[Collection entries]

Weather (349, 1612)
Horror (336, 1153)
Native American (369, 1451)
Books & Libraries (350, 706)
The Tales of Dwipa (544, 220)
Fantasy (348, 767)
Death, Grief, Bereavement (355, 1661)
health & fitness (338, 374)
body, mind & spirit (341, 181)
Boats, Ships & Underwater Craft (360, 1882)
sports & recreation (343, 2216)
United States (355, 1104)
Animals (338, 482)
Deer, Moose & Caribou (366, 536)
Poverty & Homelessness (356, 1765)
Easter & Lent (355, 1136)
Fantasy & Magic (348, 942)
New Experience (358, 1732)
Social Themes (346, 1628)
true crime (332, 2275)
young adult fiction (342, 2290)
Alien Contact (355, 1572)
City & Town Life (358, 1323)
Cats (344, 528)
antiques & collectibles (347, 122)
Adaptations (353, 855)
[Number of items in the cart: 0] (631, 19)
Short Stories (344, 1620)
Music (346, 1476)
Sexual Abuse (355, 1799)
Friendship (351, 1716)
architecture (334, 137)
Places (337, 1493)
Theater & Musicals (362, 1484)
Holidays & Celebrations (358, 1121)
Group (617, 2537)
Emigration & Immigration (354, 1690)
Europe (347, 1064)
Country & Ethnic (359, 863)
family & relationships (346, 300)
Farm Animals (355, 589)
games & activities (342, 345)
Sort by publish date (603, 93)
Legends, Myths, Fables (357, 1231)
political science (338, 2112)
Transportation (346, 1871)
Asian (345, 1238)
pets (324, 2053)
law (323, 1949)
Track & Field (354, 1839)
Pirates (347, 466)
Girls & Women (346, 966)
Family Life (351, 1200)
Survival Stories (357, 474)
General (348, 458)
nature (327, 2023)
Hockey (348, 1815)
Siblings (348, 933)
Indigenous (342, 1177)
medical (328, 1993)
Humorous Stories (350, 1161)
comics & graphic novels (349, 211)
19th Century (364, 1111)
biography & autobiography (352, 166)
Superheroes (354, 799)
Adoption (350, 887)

=== TASK REQUIREMENTS ===
Look for "Places (337, 1493)" in the records. Write out its line and every later line through the end exactly, with nothing more.

=== SOLUTION TO THIS EXERCISE ===
Places (337, 1493)
Theater & Musicals (362, 1484)
Holidays & Celebrations (358, 1121)
Group (617, 2537)
Emigration & Immigration (354, 1690)
Europe (347, 1064)
Country & Ethnic (359, 863)
family & relationships (346, 300)
Farm Animals (355, 589)
games & activities (342, 345)
Sort by publish date (603, 93)
Legends, Myths, Fables (357, 1231)
political science (338, 2112)
Transportation (346, 1871)
Asian (345, 1238)
pets (324, 2053)
law (323, 1949)
Track & Field (354, 1839)
Pirates (347, 466)
Girls & Women (346, 966)
Family Life (351, 1200)
Survival Stories (357, 474)
General (348, 458)
nature (327, 2023)
Hockey (348, 1815)
Siblings (348, 933)
Indigenous (342, 1177)
medical (328, 1993)
Humorous Stories (350, 1161)
comics & graphic novels (349, 211)
19th Century (364, 1111)
biography & autobiography (352, 166)
Superheroes (354, 799)
Adoption (350, 887)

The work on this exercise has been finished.